WORK TO COMPLETE:
#1 Extract the stretch of the forum post on science and belief from "Scientific studies i.e." through "and broad statement.".
#2 In the forum post on science and belief, what does the writer say will be mankind's successor?
#3 Carry on the forum post on science, God, and morality from the point where it stops.

EXCERPTED TEXT:
>>>
But the notion we can't all prove science has been right in every scientific study.. now that's a different ballgame and we should never be confusing one statement or notion for another, no matter how similar it seems.

Scientific studies i.e. getting all the detailed basis for modern technology and understanding about space, cannot be theoretically "disproved" with such a vague and broad statement.

Our weakness as humans is we can only use such primitive thinking tools to begin with. From a purely scientific basis, then, it's very plausible we created such notions as the bible and stories in each culture about god(s) to serve a need;

1. direct psychological suitability in humans to worship a figure of social authority or "higher power" that emerged/evolved in us "after we evolved past fish and into apes"

2. since our thinking is limited by vague generalizations the figure of God helps us manage our lives i.e. the modern western world settling for morality as some sort of guide to life. Think about American culture and values. What are the most public messages any country gives to other nations. This is our modern meaning of life.

In the future, robots will rule the world and they will be mankind's successor. It's kind of obvious I'd say, today, but I'm talking as someone who's always kept up with science and technology. So there are a lot of people in the world who haven't, and they will take all of this as a blasphemic blow to their character. Well, what did I say about thinking tools? That's the reality of our modern world. Morality is there because it suits everyone at the same time. It's a position we have conceded towards.
<<<
INFORMATION SHOWN:
>>>
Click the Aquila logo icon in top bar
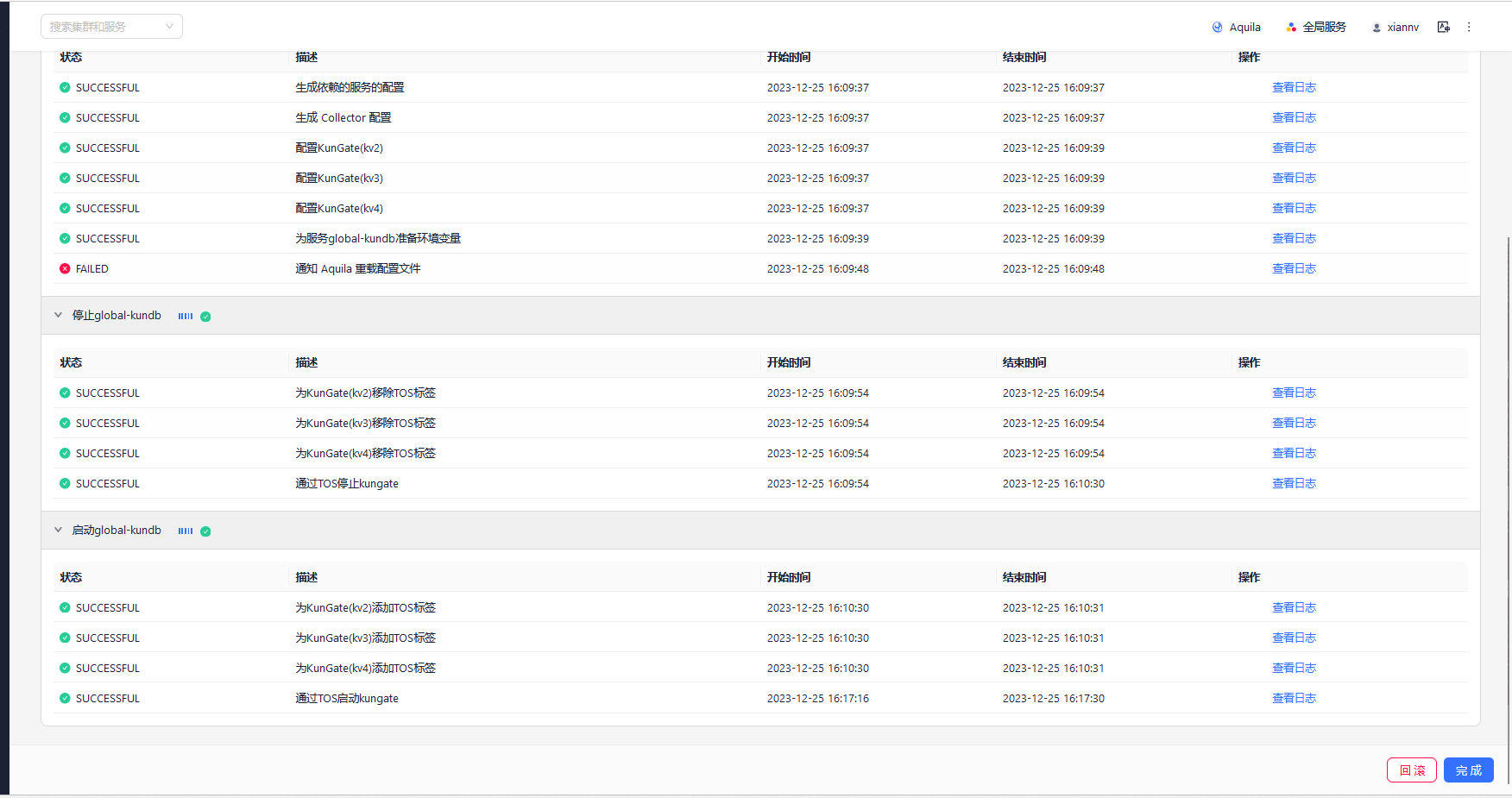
<<<
ANSWERS BELOW:
#1
Scientific studies i.e. getting all the detailed basis for modern technology and understanding about space, cannot be theoretically "disproved" with such a vague and broad statement.

#2 Robots, which the writer says will rule the world.

#3
----------



## jg43i9jghy0t4555 (Jul 31, 2011)

tyleote said:


> Faith is belief in the unseen... How can we believe in the unseen? Well, that's easy guys - our elders pass down their knowledge to us, the young and ignorant generations... it's not really our job to start from scratch trying to de-mystify the world - STAY MYSTIFIED!!!!


To presuppose on these notions i.e. "our forefathers are right; don't question them or defame them" is an example of social psychology at work.

What happens if we take a human being out of society, then? He isn't at a position where he can so defame his previous generations. Such notions about needing to stay mystified have nothing to do with the meaning of life but the meaning of life within a society that must keep change from happening.

Which such an individual will find, ultimately, meaningless.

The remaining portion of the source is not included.